EXERCISE PROMPT >>
Below are the records; return exactly the lines from the one with "You are a computer-use" through the final line, both included, minus any pictures.

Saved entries
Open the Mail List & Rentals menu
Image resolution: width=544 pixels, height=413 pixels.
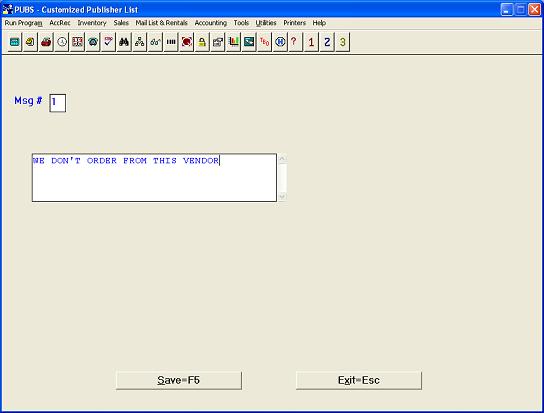click(161, 23)
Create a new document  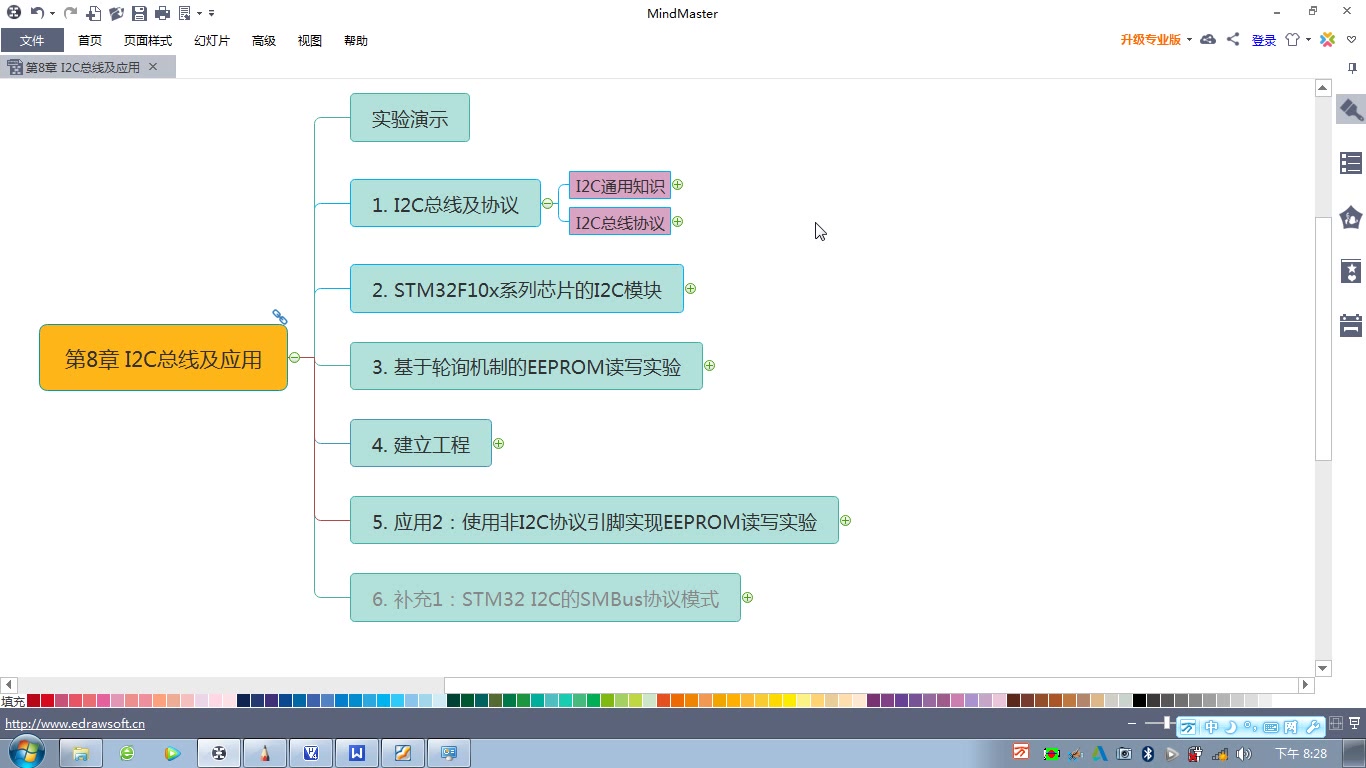click(x=93, y=13)
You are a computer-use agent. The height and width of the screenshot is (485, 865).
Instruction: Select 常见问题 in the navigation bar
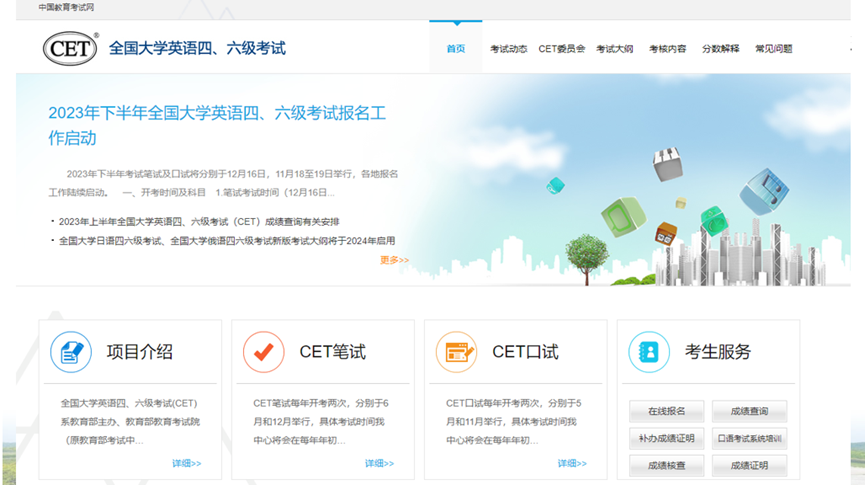(x=773, y=49)
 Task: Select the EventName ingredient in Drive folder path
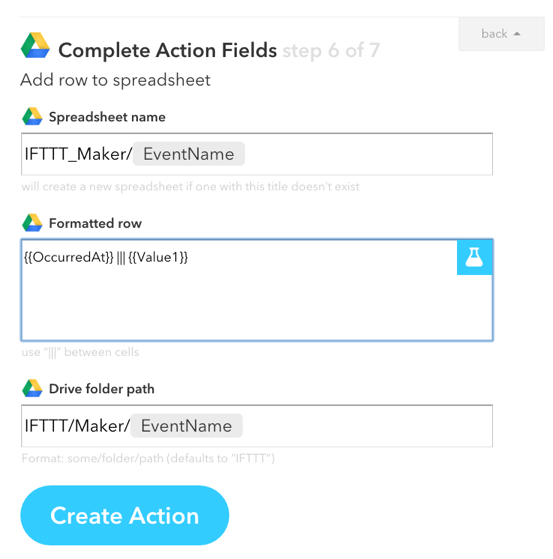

RESULT FOR THIS TASK >>
You are a computer-use agent. The height and width of the screenshot is (485, 865).
Instruction: Select 常见问题 in the navigation bar
(x=773, y=49)
 Task: Select the EventName ingredient in Drive folder path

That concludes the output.